━━ SUPPLIED MATERIAL

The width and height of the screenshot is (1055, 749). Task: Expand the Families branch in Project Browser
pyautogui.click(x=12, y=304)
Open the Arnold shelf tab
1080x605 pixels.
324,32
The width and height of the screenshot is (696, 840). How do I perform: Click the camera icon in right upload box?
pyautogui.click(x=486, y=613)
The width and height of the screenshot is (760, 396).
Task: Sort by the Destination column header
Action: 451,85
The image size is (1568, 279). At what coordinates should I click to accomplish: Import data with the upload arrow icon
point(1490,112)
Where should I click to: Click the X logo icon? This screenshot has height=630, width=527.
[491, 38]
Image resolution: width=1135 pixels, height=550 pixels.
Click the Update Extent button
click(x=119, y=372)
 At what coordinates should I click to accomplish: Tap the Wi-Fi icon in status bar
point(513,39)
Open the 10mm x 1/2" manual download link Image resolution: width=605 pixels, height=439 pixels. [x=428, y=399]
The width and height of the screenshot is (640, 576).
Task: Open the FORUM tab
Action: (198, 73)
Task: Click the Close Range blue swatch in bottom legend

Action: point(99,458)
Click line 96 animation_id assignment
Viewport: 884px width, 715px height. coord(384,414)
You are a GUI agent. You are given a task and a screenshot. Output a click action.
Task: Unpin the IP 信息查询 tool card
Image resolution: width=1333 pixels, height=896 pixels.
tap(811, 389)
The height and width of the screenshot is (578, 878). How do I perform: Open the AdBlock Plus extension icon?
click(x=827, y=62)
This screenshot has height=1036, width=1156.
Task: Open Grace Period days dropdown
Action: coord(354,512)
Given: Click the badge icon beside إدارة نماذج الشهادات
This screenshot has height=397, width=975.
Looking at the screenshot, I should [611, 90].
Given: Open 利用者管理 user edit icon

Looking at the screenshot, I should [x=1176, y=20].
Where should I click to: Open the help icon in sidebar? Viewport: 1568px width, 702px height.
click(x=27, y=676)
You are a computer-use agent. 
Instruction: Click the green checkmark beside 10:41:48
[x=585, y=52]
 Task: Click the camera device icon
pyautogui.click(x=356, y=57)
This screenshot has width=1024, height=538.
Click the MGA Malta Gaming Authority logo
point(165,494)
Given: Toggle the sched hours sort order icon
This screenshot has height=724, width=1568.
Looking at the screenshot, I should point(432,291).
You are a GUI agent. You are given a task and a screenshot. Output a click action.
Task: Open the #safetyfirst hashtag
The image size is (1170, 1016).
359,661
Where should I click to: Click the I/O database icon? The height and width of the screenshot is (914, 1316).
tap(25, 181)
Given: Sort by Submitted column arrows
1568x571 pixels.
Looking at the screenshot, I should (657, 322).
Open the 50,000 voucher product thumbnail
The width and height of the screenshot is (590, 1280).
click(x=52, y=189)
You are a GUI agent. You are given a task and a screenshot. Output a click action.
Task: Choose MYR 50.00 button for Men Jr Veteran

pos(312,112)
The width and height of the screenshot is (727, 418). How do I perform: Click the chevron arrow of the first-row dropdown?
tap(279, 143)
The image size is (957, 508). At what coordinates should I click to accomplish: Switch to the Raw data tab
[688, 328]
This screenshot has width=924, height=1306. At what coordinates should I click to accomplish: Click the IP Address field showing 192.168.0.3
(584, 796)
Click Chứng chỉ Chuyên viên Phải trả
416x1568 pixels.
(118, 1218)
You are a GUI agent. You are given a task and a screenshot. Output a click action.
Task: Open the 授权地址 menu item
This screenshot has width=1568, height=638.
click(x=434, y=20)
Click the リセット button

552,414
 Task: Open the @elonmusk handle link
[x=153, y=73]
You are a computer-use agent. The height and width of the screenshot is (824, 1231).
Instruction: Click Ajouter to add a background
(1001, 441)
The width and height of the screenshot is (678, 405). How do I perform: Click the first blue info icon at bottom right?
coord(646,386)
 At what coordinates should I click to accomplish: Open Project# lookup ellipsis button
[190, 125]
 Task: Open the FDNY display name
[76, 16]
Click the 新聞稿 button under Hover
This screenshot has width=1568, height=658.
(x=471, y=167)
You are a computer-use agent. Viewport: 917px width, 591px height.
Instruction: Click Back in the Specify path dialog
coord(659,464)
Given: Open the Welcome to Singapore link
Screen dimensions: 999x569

━━━━

◆ PROBLEM TO SOLVE
Output the records above precisely.

◆ OUTPUT OF THE TASK
The width and height of the screenshot is (1055, 749). Task: Expand the Families branch in Project Browser
pyautogui.click(x=12, y=304)
Open the Arnold shelf tab
1080x605 pixels.
324,32
The width and height of the screenshot is (696, 840). How do I perform: Click the camera icon in right upload box?
pyautogui.click(x=486, y=613)
The width and height of the screenshot is (760, 396).
Task: Sort by the Destination column header
Action: 451,85
The image size is (1568, 279). At what coordinates should I click to accomplish: Import data with the upload arrow icon
point(1490,112)
Where should I click to: Click the X logo icon? This screenshot has height=630, width=527.
[491, 38]
Image resolution: width=1135 pixels, height=550 pixels.
Click the Update Extent button
click(x=119, y=372)
 At what coordinates should I click to accomplish: Tap the Wi-Fi icon in status bar
point(513,39)
Open the 10mm x 1/2" manual download link Image resolution: width=605 pixels, height=439 pixels. [x=428, y=399]
The width and height of the screenshot is (640, 576).
Task: Open the FORUM tab
Action: (198, 73)
Task: Click the Close Range blue swatch in bottom legend

Action: point(99,458)
Click line 96 animation_id assignment
Viewport: 884px width, 715px height. coord(384,414)
You are a GUI agent. You are given a task and a screenshot. Output a click action.
Task: Unpin the IP 信息查询 tool card
Image resolution: width=1333 pixels, height=896 pixels.
tap(811, 389)
The height and width of the screenshot is (578, 878). How do I perform: Open the AdBlock Plus extension icon?
click(x=827, y=62)
This screenshot has height=1036, width=1156.
Task: Open Grace Period days dropdown
Action: coord(354,512)
Given: Click the badge icon beside إدارة نماذج الشهادات
This screenshot has height=397, width=975.
Looking at the screenshot, I should [611, 90].
Given: Open 利用者管理 user edit icon

Looking at the screenshot, I should [x=1176, y=20].
Where should I click to: Open the help icon in sidebar? Viewport: 1568px width, 702px height.
click(x=27, y=676)
You are a computer-use agent. 
Instruction: Click the green checkmark beside 10:41:48
[x=585, y=52]
 Task: Click the camera device icon
pyautogui.click(x=356, y=57)
This screenshot has width=1024, height=538.
Click the MGA Malta Gaming Authority logo
point(165,494)
Given: Toggle the sched hours sort order icon
This screenshot has height=724, width=1568.
Looking at the screenshot, I should point(432,291).
You are a GUI agent. You are given a task and a screenshot. Output a click action.
Task: Open the #safetyfirst hashtag
The image size is (1170, 1016).
359,661
Where should I click to: Click the I/O database icon? The height and width of the screenshot is (914, 1316).
tap(25, 181)
Given: Sort by Submitted column arrows
1568x571 pixels.
Looking at the screenshot, I should (657, 322).
Open the 50,000 voucher product thumbnail
The width and height of the screenshot is (590, 1280).
click(x=52, y=189)
You are a GUI agent. You are given a task and a screenshot. Output a click action.
Task: Choose MYR 50.00 button for Men Jr Veteran

pos(312,112)
The width and height of the screenshot is (727, 418). How do I perform: Click the chevron arrow of the first-row dropdown?
tap(279, 143)
The image size is (957, 508). At what coordinates should I click to accomplish: Switch to the Raw data tab
[688, 328]
This screenshot has width=924, height=1306. At what coordinates should I click to accomplish: Click the IP Address field showing 192.168.0.3
(584, 796)
Click Chứng chỉ Chuyên viên Phải trả
416x1568 pixels.
(118, 1218)
You are a GUI agent. You are given a task and a screenshot. Output a click action.
Task: Open the 授权地址 menu item
This screenshot has width=1568, height=638.
click(x=434, y=20)
Click the リセット button

552,414
 Task: Open the @elonmusk handle link
[x=153, y=73]
You are a computer-use agent. The height and width of the screenshot is (824, 1231).
Instruction: Click Ajouter to add a background
(1001, 441)
The width and height of the screenshot is (678, 405). How do I perform: Click the first blue info icon at bottom right?
coord(646,386)
 At what coordinates should I click to accomplish: Open Project# lookup ellipsis button
[190, 125]
 Task: Open the FDNY display name
[76, 16]
Click the 新聞稿 button under Hover
This screenshot has width=1568, height=658.
(x=471, y=167)
You are a computer-use agent. Viewport: 917px width, 591px height.
Instruction: Click Back in the Specify path dialog
coord(659,464)
Given: Open the Welcome to Singapore link
Screen dimensions: 999x569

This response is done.